Sinon, le film contient tout de même d’assez beaux morceaux de musique hispanophone et des performances solides. Norman d’Amours est assez marquant, lui qui n’apparait que quelques minutes pour offrir une performance solide. Le couple à l’écran formé par Jorge Antonio Guerrera, un acteur de Roma, et Yoshira Escarrega font preuve d’une belle chimie. Les oiseaux ivres sera le représentant du Canada pour l’Oscar du Meilleur Film Étranger et devra batailler ferme contre d’autres films au parti pris esthétique assez radical, comme Lamb ou Titane.
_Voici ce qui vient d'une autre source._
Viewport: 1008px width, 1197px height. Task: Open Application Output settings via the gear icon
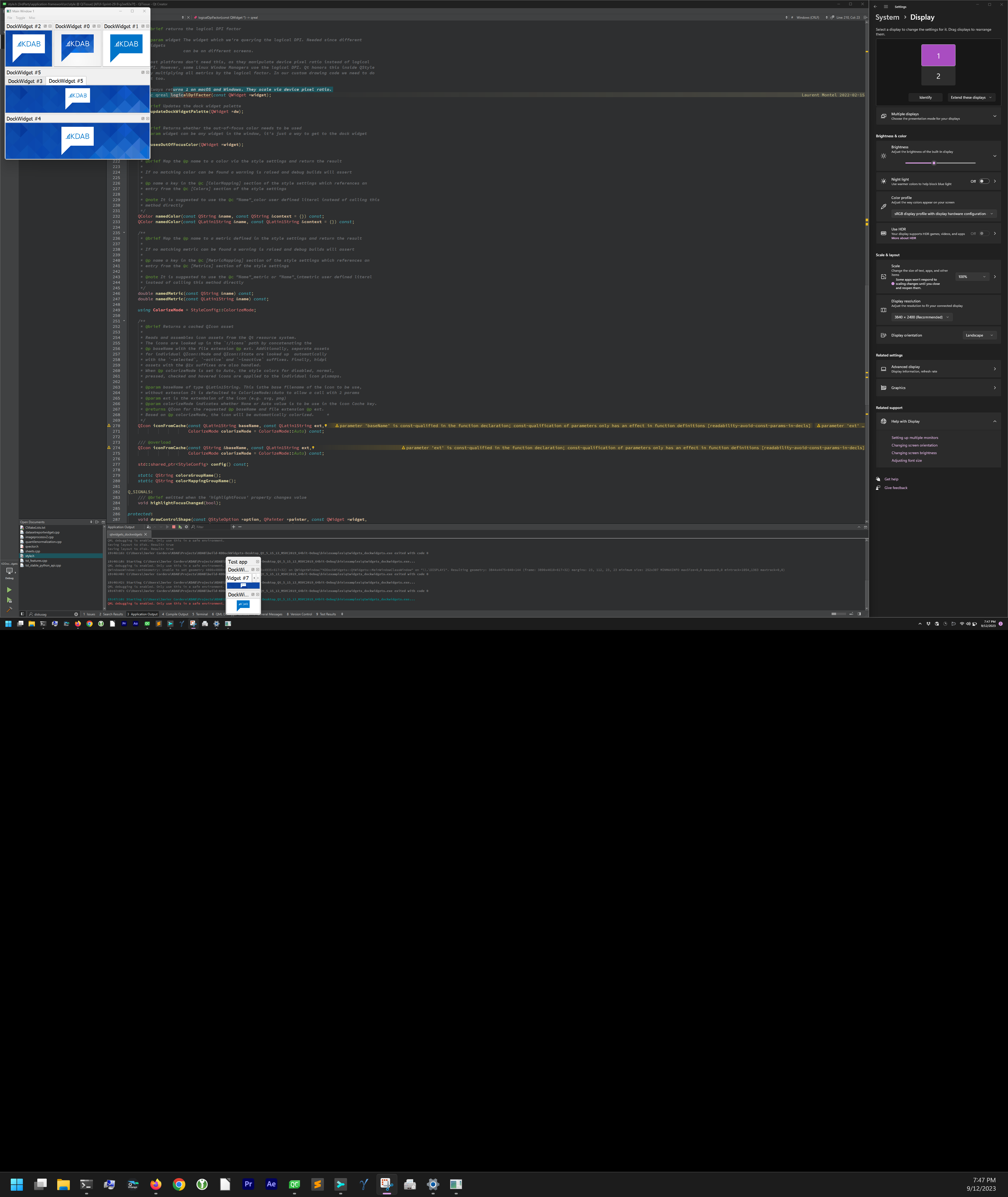pyautogui.click(x=187, y=527)
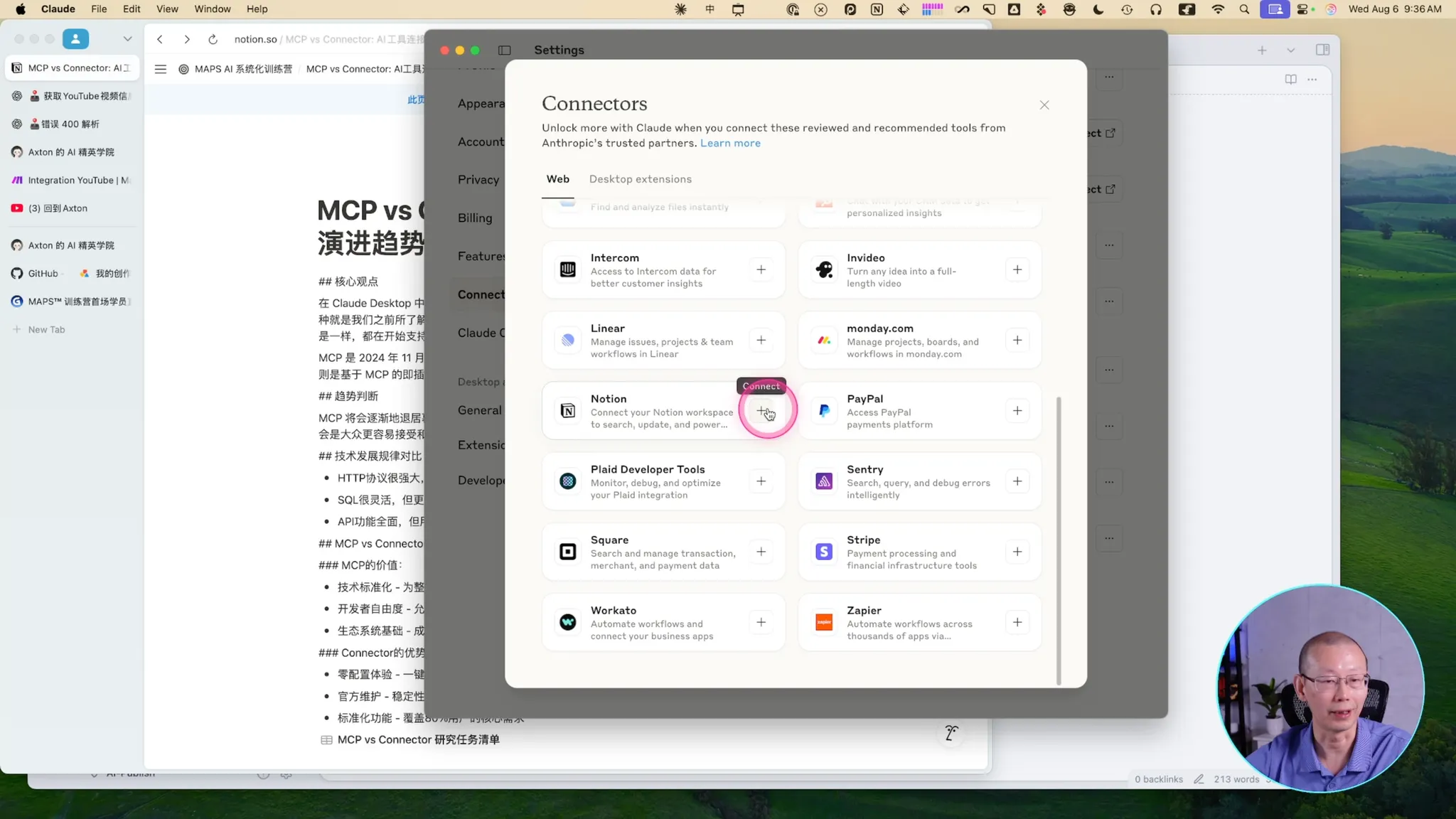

À suivre…
Note : 6/10
Les oiseaux ivres est présenté au VIFF du 1er au 11 octobre 2021 et au FNC les 12 et 13 octobre 2021.
Bande-annonce
Titre original : Les oiseaux ivres
Durée : 105 minutes
Année : 2021
Pays : Québec (Canada)
Réalisateur : Ivan Grbovic
Scénario : Ivan Grbovic et Sara Mishara
© 2023 Le petit septième
Nous avons la même lecture du film. Beau, mais beaucoup de scènes superflues et un scénario qui part dans tous les sens. Qui nous rappelle d’ailleurs un autre film québécois «Il pleuvait des oiseaux» qui avait le même problème. En définitive, nous n’irons plus voir de film québécois avec le mot oiseau, à moins qu’on veuille le laisser jouer, muet, avec de la musique par-dessus.
Je viens de voir ce film et je pense exactement comme vous.
Je suis d’accord avec ta critique en beaucoup de points 🙂 Merci pour ce résumer ! Pour le cheval, je crois avoir compris que la scène de Willie avec le cheval au début nous menait à voir une création de complicité entre les deux, pour comprendre ou du moins croire davantage au fait qu’il se soit rendu à Montréal avec lui vers la fin !!